» INSTRUCTIONS TO FOLLOW:
Set down only these lines, exactly: the line containing "Image resolution: width=1320" and all lines through the end of the data below. Omit pictures.

» EXTRACTED INFORMATION:
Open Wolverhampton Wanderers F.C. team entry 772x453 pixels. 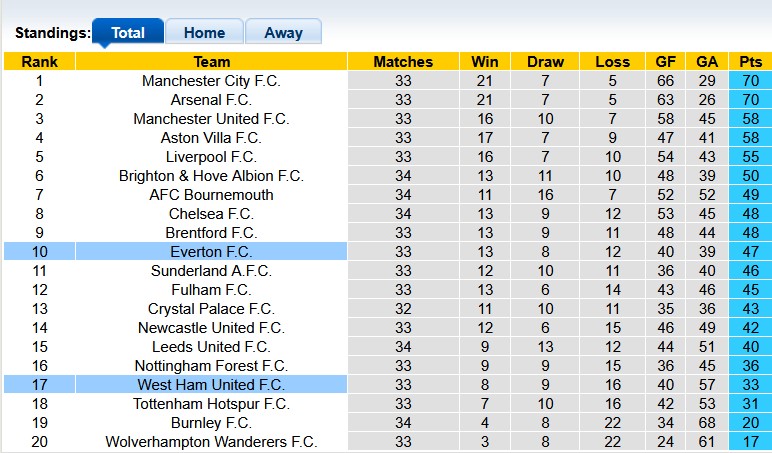(211, 442)
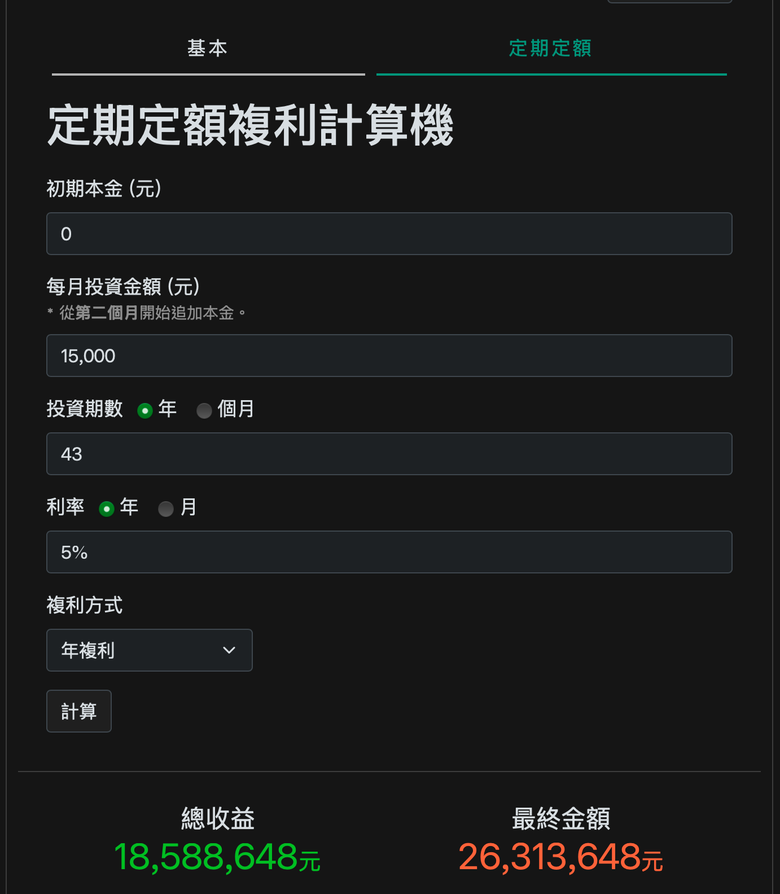The width and height of the screenshot is (780, 894).
Task: Select the 定期定額 tab
Action: 551,48
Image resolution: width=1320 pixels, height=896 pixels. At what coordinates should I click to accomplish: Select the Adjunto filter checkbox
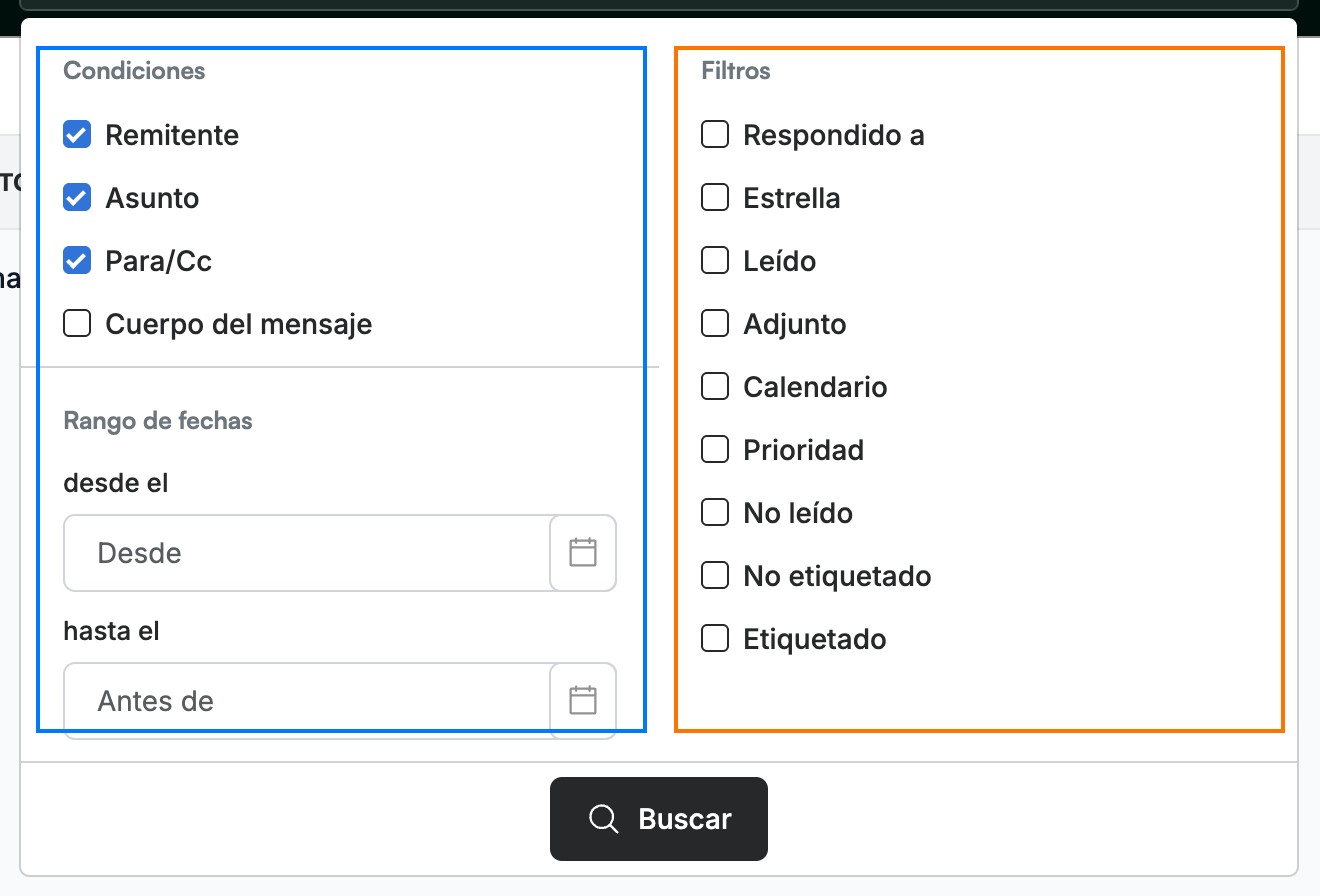pos(715,324)
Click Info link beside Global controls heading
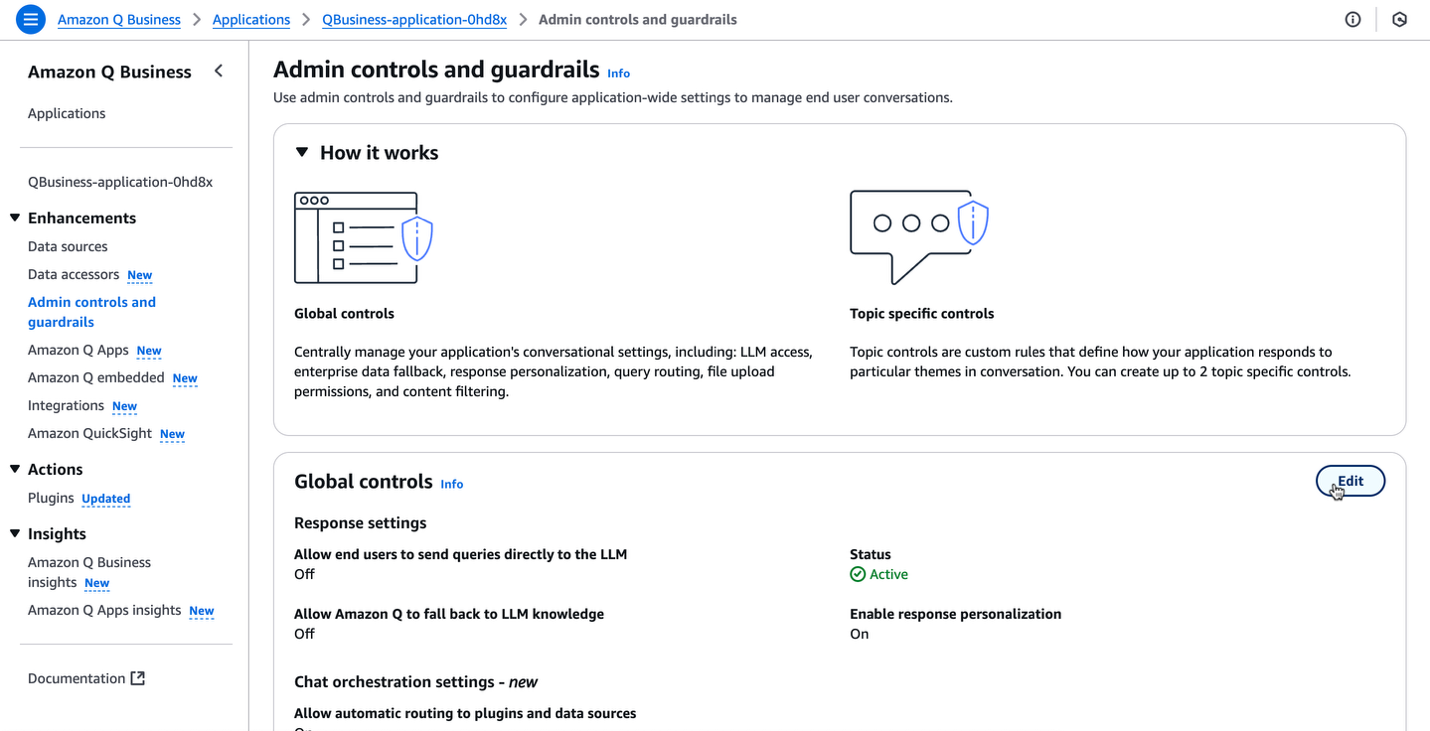 452,484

» COMPLETED EXERCISE:
Image resolution: width=1320 pixels, height=896 pixels. At what coordinates should I click to accomplish: Select the Adjunto filter checkbox
pos(715,324)
Click Info link beside Global controls heading
 452,484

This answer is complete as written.